Item de trabalho -
No trecho sobre curvas de crescimento infantil, em quantos lugares do mundo a investigação coletou dados?

=== Trecho do texto ===

Já a “pesquisa operacional”, explanou, destina-se à mensuração dos níveis de saúde, para desenvolver padrões de normalidade e avaliar programas voltados à área. Nessa abordagem, o trabalho de Cesar Victora contribuiu para o entendimento global sobre as curvas de crescimento infantil. À época, as projeções para o crescimento, que definiam o que era entendido como normal para cada idade, não refletiam a evolução de crianças amamentadas.
Com esse desafio, a sua investigação, que mobilizou coleta de dados em seis lugares do mundo, buscou responder à pergunta: “Como é o crescimento ideal da espécie humana?”. O resultado do estudo gerou o gráfico (curva de crescimento) adotado pela Organização Mundial de Saúde (OMS), agência vinculada às Nações Unidas (ONU), e por mais de 150 países.
Sobre essa experiência, ao longo de sua apresentação, o cientista relativizou a importância do número de citações, situação em que o trabalho de um pesquisador é referenciado por outro. A pesquisa sobre as curvas de crescimento, embora não tenha sido citado muitas vezes pelas comunidade científica, é “acessado por todo mundo”. Está inserido, inclusive, nas carteirinhas de vacinação. Da mesma forma, trabalhos de sua autoria, ponderou, não circularam tanto no meio acadêmico, mas chegaram à população pelos veículos de imprensa, o que atesta a sua relevância social.

=== Material apresentado ===

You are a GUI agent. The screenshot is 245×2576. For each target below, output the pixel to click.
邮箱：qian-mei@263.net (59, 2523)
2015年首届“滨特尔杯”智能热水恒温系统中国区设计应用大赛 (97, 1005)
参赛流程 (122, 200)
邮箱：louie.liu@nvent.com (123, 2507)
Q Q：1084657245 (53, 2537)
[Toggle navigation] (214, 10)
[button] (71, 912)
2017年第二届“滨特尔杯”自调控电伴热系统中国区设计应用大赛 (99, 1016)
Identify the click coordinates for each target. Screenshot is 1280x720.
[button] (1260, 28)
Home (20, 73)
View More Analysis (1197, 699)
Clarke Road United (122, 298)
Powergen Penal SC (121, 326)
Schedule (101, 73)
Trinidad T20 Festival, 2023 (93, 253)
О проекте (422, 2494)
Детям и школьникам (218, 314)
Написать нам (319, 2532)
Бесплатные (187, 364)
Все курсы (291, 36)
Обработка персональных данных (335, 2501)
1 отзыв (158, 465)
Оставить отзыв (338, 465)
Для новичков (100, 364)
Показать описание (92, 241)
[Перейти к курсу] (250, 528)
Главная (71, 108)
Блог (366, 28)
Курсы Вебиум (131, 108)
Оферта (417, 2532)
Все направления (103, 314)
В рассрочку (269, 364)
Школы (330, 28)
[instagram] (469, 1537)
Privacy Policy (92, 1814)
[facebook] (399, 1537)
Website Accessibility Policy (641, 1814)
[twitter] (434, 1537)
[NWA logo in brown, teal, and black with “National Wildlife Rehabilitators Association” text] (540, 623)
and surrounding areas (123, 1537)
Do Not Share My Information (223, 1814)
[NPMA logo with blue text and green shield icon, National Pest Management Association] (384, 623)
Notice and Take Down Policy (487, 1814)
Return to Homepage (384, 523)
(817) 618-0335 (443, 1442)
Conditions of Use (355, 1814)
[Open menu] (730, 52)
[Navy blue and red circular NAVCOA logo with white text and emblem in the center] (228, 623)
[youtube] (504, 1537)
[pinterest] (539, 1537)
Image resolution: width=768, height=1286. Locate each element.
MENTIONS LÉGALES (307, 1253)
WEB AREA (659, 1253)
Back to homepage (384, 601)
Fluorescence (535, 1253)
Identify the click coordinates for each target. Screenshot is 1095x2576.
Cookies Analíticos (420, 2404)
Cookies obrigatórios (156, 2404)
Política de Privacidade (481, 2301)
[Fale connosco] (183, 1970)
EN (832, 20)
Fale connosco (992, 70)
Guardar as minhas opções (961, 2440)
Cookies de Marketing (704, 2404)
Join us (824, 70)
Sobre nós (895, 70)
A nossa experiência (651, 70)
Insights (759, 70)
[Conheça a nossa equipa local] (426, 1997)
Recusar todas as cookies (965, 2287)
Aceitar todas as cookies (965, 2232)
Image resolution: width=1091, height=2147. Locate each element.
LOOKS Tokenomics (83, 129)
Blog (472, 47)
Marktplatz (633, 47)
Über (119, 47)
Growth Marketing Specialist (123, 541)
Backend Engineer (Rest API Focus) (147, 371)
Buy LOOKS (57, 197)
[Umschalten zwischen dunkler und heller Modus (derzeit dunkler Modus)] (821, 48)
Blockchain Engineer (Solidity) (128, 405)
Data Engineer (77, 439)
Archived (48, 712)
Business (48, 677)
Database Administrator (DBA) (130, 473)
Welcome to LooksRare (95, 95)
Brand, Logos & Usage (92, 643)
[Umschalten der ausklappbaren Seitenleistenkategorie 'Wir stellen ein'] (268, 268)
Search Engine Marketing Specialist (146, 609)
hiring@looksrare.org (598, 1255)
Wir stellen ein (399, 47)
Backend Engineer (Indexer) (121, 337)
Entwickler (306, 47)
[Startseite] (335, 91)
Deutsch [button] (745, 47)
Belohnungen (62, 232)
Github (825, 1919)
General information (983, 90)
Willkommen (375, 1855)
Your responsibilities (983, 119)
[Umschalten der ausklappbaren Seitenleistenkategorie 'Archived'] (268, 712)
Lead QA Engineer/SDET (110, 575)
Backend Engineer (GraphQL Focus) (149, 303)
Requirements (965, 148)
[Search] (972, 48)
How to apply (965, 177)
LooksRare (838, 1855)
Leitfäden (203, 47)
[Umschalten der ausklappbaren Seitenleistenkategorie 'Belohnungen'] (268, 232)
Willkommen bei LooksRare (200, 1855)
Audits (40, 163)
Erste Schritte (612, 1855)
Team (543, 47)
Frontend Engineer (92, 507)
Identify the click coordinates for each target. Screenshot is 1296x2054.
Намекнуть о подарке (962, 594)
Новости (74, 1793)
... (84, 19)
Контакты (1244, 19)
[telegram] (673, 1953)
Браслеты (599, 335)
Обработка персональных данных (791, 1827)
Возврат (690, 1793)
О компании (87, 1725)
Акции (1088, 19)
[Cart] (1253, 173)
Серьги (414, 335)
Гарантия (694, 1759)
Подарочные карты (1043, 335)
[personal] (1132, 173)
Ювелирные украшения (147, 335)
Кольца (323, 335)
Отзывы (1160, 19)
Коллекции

===

Resposta do exercício -
Em seis lugares do mundo.